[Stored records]
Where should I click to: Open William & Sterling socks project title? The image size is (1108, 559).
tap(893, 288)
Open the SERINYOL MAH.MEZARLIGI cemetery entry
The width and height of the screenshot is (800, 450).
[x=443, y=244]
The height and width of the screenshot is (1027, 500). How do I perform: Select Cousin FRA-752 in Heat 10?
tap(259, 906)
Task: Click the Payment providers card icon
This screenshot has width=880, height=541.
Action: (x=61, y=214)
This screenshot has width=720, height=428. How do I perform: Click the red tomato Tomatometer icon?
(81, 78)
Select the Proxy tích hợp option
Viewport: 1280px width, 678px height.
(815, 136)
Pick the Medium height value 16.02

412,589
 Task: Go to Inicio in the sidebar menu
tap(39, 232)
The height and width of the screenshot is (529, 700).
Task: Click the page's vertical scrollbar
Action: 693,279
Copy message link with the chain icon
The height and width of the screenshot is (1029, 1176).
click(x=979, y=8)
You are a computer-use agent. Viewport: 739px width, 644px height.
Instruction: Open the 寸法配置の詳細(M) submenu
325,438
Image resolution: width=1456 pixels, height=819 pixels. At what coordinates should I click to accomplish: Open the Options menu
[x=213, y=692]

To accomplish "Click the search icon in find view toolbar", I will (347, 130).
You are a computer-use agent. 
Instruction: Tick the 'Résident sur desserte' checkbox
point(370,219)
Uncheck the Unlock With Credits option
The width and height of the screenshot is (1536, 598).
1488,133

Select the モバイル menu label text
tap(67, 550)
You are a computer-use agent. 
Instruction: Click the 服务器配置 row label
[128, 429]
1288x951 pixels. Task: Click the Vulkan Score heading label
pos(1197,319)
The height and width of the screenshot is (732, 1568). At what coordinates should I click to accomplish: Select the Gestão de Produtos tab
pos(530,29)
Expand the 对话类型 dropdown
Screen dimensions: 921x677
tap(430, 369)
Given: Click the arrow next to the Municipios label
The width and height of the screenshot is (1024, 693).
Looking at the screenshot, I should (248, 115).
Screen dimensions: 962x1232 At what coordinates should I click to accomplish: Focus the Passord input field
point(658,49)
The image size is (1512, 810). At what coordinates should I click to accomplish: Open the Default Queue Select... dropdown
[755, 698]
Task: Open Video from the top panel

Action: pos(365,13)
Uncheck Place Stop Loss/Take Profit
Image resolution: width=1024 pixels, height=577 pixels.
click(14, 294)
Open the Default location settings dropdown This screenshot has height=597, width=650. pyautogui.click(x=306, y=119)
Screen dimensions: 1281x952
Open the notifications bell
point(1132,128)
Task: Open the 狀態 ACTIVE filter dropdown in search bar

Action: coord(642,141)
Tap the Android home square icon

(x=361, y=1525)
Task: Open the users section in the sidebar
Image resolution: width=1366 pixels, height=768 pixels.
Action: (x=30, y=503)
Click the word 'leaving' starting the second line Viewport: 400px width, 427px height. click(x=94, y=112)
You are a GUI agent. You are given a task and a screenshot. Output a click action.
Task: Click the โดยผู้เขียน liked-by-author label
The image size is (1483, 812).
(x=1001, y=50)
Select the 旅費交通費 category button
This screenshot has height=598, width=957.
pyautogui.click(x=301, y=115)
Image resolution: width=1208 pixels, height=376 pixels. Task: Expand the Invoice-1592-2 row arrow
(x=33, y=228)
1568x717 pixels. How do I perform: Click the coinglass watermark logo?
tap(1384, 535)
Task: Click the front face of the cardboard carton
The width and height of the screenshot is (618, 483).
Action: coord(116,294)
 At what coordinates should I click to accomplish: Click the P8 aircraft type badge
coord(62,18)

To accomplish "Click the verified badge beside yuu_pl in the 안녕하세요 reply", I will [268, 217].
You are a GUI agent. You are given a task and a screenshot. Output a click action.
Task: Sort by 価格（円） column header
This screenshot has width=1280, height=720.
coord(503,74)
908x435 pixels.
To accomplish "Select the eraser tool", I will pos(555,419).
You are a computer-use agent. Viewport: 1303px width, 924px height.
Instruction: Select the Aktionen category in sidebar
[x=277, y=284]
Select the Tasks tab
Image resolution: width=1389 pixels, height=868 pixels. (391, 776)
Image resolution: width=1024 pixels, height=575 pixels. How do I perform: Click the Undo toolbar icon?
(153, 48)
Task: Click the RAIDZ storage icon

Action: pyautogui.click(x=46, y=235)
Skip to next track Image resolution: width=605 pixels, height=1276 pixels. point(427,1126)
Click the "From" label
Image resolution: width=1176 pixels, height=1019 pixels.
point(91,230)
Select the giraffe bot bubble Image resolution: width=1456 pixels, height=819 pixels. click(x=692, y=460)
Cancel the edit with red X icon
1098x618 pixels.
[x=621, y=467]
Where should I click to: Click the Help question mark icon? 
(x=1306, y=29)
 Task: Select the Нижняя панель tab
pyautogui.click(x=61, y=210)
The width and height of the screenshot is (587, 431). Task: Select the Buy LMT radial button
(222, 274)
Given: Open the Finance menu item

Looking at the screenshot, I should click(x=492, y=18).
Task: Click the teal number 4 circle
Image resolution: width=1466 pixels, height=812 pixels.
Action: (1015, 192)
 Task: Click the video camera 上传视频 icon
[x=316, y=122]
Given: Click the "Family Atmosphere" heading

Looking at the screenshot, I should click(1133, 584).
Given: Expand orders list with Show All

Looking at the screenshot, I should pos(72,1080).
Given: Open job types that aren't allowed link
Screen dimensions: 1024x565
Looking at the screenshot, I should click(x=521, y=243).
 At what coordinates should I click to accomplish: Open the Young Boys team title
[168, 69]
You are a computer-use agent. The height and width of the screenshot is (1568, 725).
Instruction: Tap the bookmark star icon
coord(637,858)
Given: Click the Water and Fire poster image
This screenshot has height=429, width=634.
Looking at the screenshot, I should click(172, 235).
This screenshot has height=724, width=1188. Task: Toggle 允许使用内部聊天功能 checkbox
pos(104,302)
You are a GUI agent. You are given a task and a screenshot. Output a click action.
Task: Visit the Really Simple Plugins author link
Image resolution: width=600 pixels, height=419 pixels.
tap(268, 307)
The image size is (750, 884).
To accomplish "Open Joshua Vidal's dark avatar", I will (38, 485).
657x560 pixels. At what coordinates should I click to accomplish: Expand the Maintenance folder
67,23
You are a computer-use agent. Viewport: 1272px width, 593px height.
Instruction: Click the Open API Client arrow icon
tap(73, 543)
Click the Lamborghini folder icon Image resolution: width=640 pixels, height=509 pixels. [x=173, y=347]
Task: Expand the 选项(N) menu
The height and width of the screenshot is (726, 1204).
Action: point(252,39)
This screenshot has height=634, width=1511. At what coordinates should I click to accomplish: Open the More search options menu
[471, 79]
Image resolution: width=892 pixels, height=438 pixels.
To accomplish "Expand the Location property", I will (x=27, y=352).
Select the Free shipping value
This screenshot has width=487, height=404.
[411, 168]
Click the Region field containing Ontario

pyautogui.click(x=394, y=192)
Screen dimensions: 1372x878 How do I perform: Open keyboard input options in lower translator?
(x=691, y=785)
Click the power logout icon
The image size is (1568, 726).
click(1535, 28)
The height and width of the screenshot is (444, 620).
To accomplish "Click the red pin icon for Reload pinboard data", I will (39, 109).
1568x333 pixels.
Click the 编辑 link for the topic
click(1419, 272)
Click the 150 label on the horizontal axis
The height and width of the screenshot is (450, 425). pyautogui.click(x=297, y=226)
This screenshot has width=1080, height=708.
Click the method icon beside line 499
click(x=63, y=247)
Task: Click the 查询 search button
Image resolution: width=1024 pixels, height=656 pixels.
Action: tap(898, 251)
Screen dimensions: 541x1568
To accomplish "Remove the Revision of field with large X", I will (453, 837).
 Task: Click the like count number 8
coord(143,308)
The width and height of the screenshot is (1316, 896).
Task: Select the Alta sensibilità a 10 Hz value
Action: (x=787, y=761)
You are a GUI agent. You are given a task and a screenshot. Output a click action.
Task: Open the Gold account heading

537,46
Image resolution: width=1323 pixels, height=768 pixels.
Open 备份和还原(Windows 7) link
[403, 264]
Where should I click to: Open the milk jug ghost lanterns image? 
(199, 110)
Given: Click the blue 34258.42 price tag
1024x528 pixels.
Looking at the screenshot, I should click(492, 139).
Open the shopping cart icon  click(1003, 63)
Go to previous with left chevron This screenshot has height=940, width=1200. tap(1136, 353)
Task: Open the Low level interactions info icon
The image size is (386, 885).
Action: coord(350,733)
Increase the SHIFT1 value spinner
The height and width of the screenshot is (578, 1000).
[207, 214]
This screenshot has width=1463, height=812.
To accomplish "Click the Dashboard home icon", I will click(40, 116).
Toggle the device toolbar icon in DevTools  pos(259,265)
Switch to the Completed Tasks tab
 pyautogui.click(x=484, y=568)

• [WHAT THE TASK REQUIRES]: In the entries above, how many lines hold the word "next"? State the number only.

• [ANSWER SPACE]: 2